Im Rahmen der Aufnahmeverfahren befinden sich derzeit noch weitere besonders gefährdete Personen aus Afghanistan in Pakistan, die bereits über eine rechtlich verbindliche Aufnahmezusage verfügen, hieß es vonseiten des Auswärtigen Amts weiter. Die Behörde wies darauf hin, dass sich die Flugdaten für geplante Charterflüge aus unterschiedlichen Gründen stets kurzfristig ändern könnten.
Das Bundesinnenministerium teilte auf Anfrage von Epoch Times mit, dass sich die Kosten für das Bundesaufnahmeprogramm für besonders gefährdete Personen aus Afghanistan bisher auf etwa 25 Millionen Euro belaufen. Ein wesentlicher Kostenfaktor sei die Unterstützung der Personen im Ausreiseverfahren. Künftige Kosten hängen daher insbesondere von der Dauer des Ausreiseverfahrens ab. Diese sei vom jeweiligen Einzelfall abhängig.
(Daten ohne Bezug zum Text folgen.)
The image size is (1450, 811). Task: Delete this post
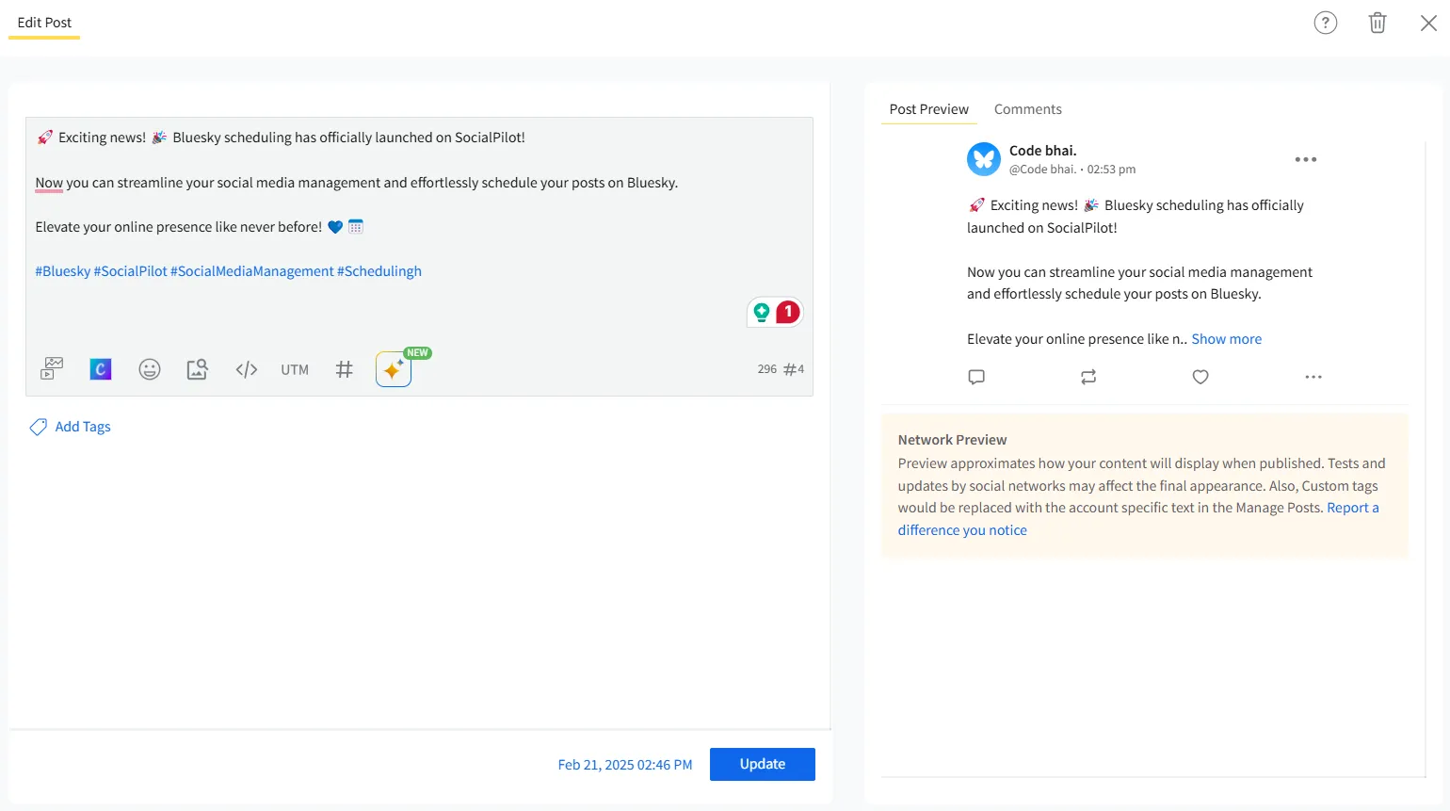tap(1378, 22)
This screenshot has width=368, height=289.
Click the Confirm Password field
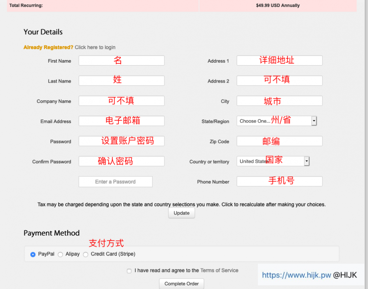[121, 161]
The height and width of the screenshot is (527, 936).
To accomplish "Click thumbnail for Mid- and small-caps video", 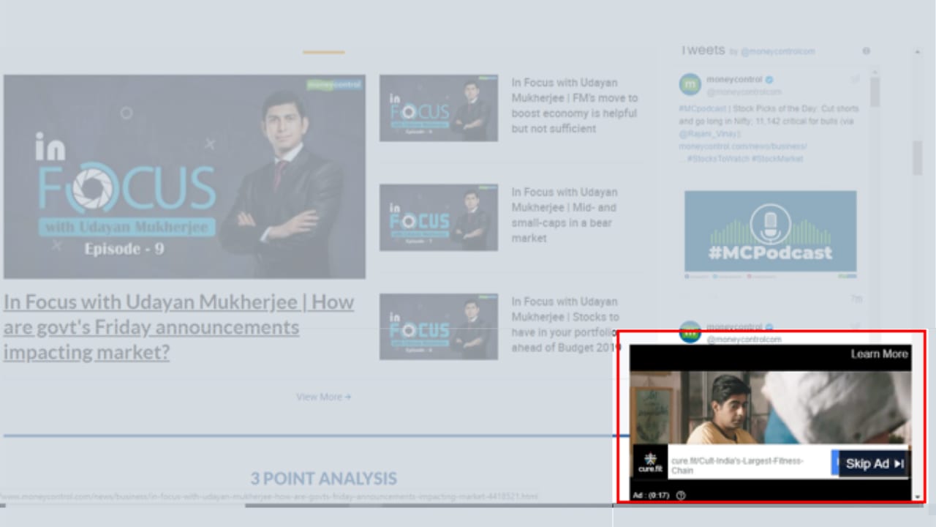I will [x=439, y=217].
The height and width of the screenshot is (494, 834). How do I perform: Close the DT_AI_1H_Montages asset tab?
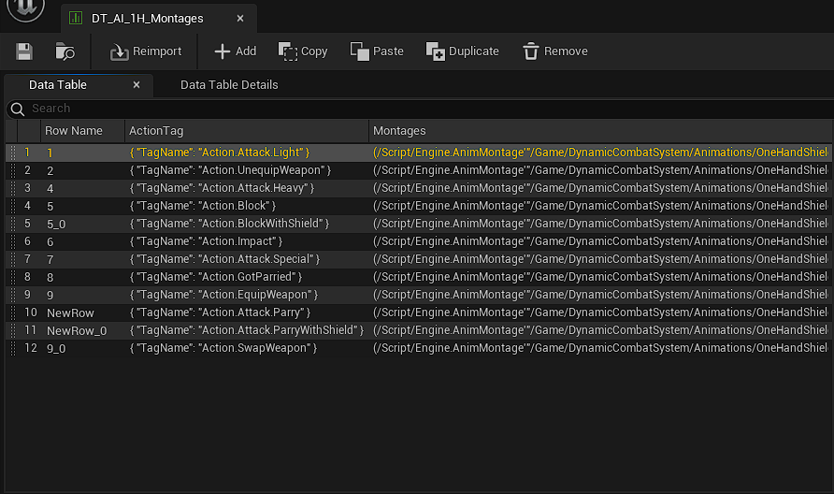click(240, 19)
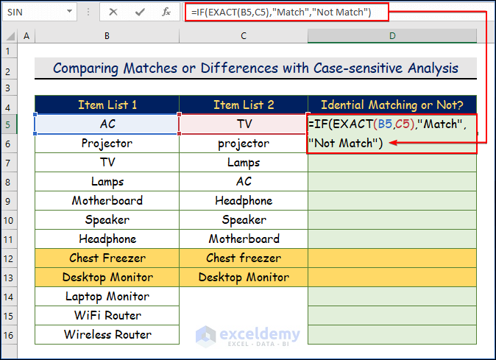Select column A header
This screenshot has width=496, height=360.
(x=27, y=36)
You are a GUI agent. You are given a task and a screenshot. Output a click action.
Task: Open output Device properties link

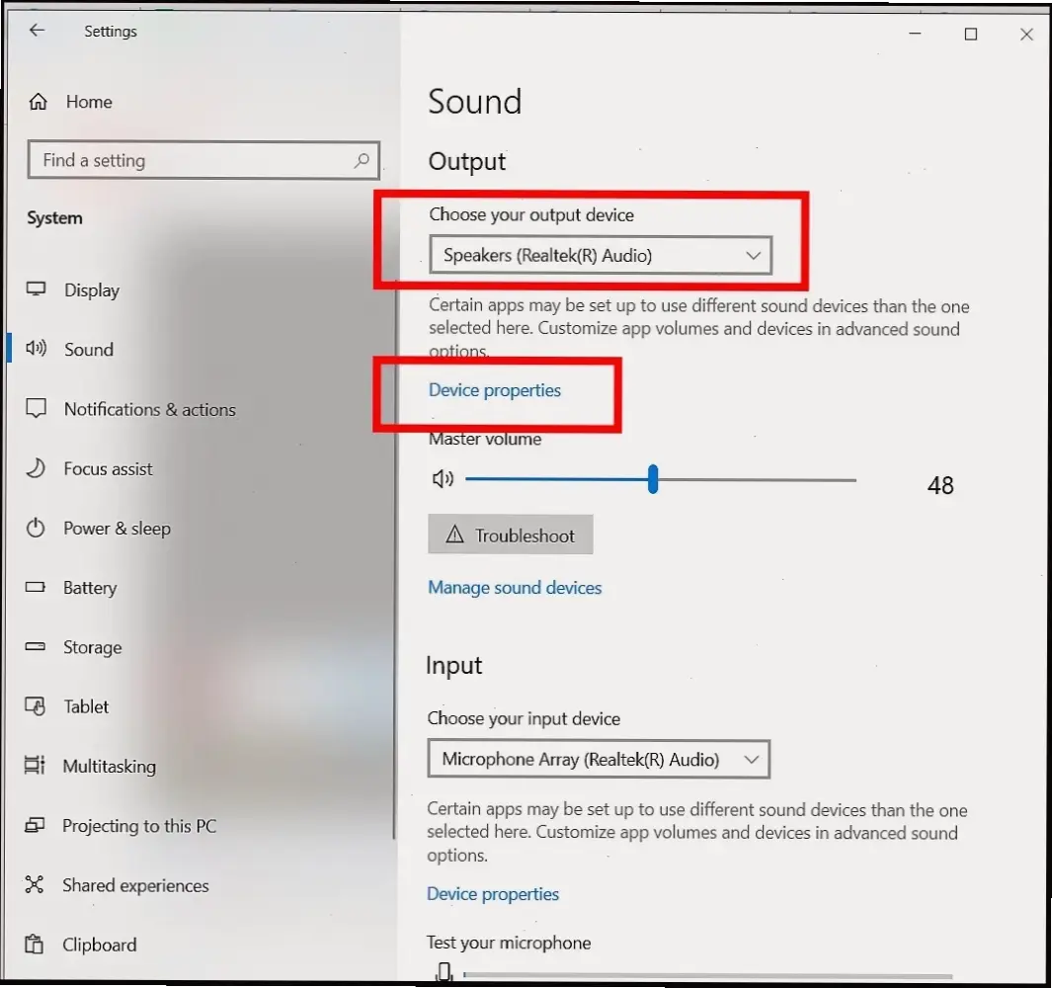click(x=494, y=390)
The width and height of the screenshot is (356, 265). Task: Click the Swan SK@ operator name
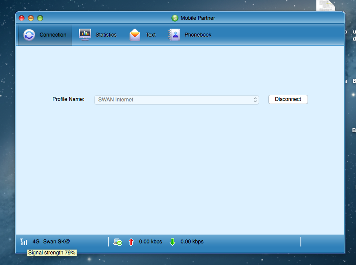click(x=56, y=242)
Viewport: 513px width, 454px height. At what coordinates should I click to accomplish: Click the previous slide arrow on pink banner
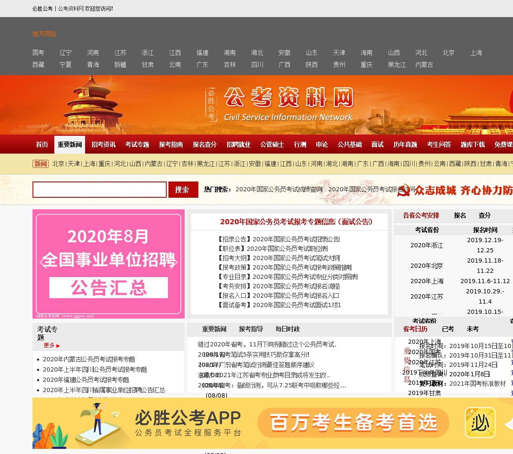43,262
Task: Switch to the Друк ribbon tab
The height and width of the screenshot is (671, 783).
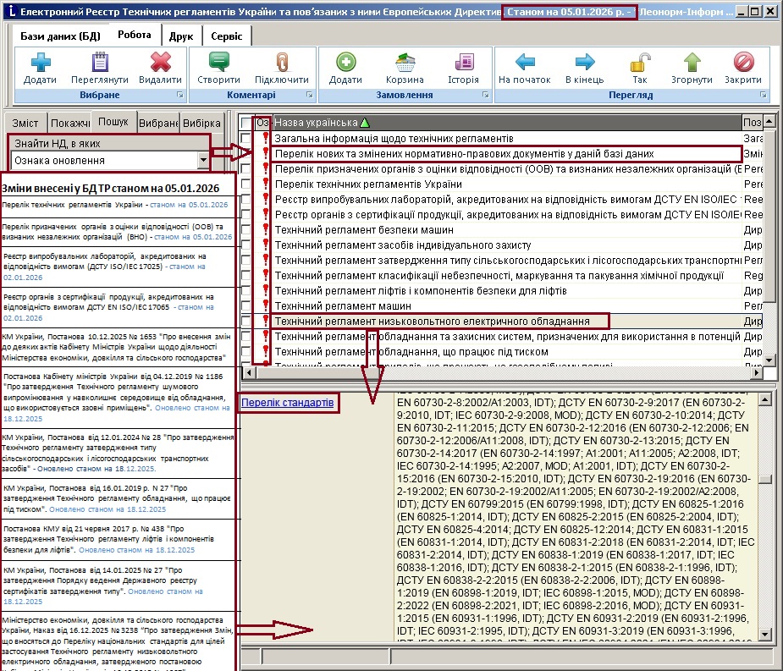Action: pyautogui.click(x=180, y=36)
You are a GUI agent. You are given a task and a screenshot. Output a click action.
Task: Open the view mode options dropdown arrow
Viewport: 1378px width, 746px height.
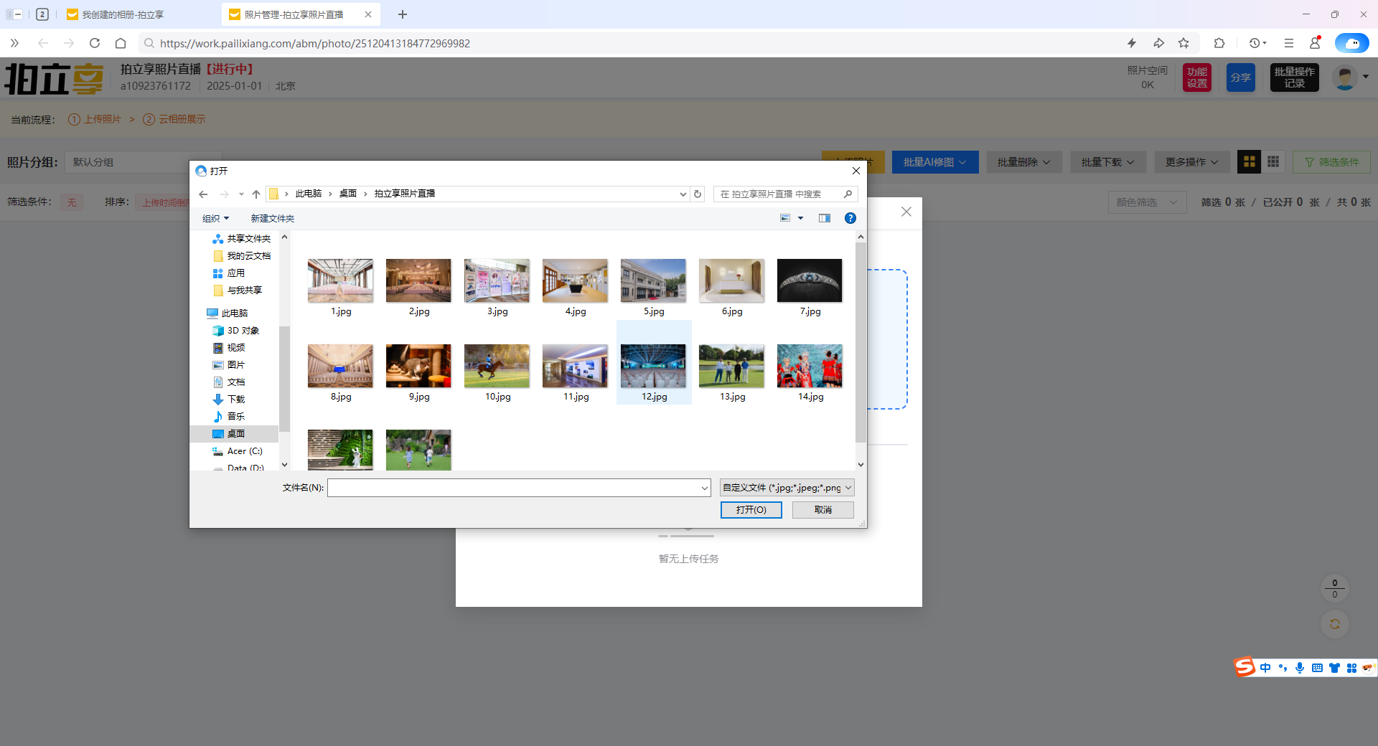tap(800, 219)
Sicherheitsinterviews vor der Ausreise
Die Sicherheit habe bei allen Verfahren „oberste Priorität“, heißt es aus dem Innenministerium weiter. „Die Erklärung einer Aufnahme und die Einreise dieser Personen setzen voraus, dass die strengen Aufnahme- und Sicherheitskriterien erfüllt werden“, erläutert ein Sprecher. So stünden alle Aufnahmezusagen unter dem Vorbehalt, „dass sich im weiteren Verfahren keine sicherheitsrelevanten Erkenntnisse ergeben und das Visumverfahren erfolgreich durchlaufen wird“.
Das Ausreiseverfahren werde grundsätzlich in Pakistan durchgeführt, wo Visumverfahren und Sicherheitsüberprüfungen vor der Einreise erfolgen. Am Ausreiseverfahren seien die Sicherheitsbehörden beteiligt und führten sogenannte Sicherheitsinterviews. Diese Überprüfungen dienten dazu, „Personen von einer Aufnahme und Einreise auszuschließen, bei denen Sicherheitsbedenken bestehen oder sonstige Ausschlussgründe vorliegen“.
Wann weitere Flüge geplant sind, war nicht in Erfahrung zu bringen. Das Ministerium kündige „grundsätzlich keine Flüge an“.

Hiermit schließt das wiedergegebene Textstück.